The Kindler scoring system has some limitations, as it cannot discriminate between neonates with non-hsPDA and neonates with no PDA. Moreover, overestimation is one of its drawbacks due to the overlap of its clinical parameters with many other diseases. However, this clinical scoring system did not miss any case of hsPDA, indicating that it is a good screening test for hsPDA, being a non-invasive way to guide the use of the echocardiography and help limit unnecessary exposure of preterm babies to hypothermia and sepsis. Still, echocardiography is the standard diagnostic test to evaluate the hemodynamic significance of the PDA [5, 11].
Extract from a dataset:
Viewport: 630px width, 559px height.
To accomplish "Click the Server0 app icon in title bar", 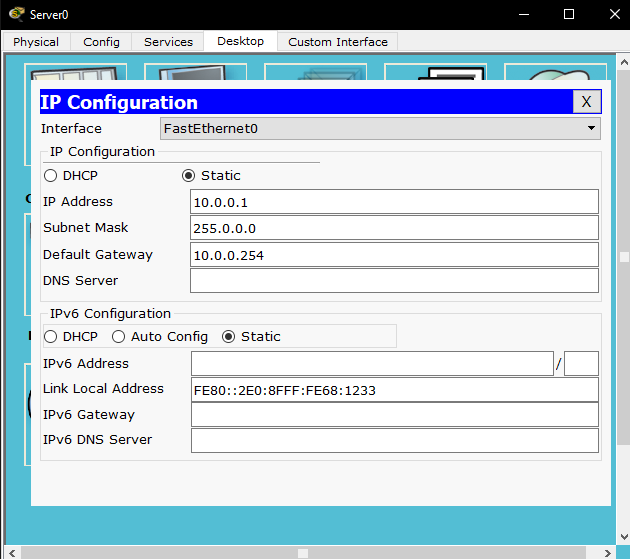I will (x=16, y=14).
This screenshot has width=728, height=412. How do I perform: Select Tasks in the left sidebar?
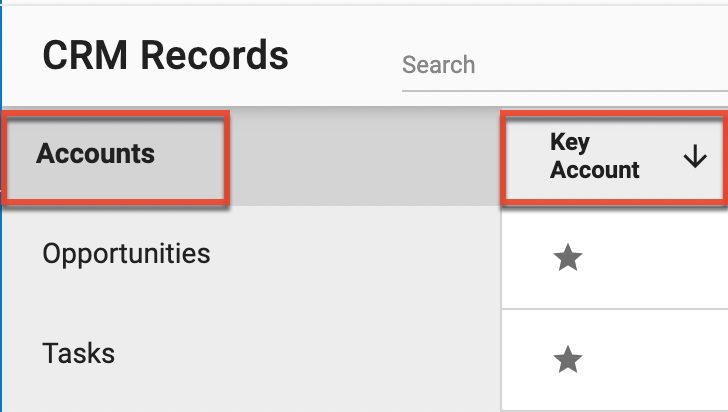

Using the ROC curve, we found a significant correlation between increased PDW and hsPDA (p < 0.001). Furthermore, PDW demonstrated a high specificity of 72% and an approved sensitivity of 60% at a cut-off value of 18.85fL. Also, combining both RDW and clinical Kindler score augmented its specificity to detect hsPDA cases. Moreover, using multivariate logistic regression analysis, PDW was observed as an independent predictor of hsPDA, p = 0.004. PDW was also considerably higher in the hsPDA group in different research (p = 0.023). At a cut-off value of 11.45fL, PDW showed 65% sensitivity and 66% specificity. Also, using multivariate regression analysis, higher PDW was found to be an independent predictor of hsPDA (p < 0.05). The two groups had no significant difference in platelet count, MPV, platelet mass, or other platelet parameters [15]. Similarly, in another study, high PDW within the first 3 days of life was related to hsPDA, p = 0.003. Multivariate analysis revealed that hsPDA was associated with low platelet count (p = 0.005) and high PDW (> 17 fL) (p = 0.003) [14].

This study is limited by the short follow-up duration. We recommend further investigations with a longer follow-up time. Additionally, we recommend assessing the relation between the platelet indices and the fate of PDA and its response to treatment.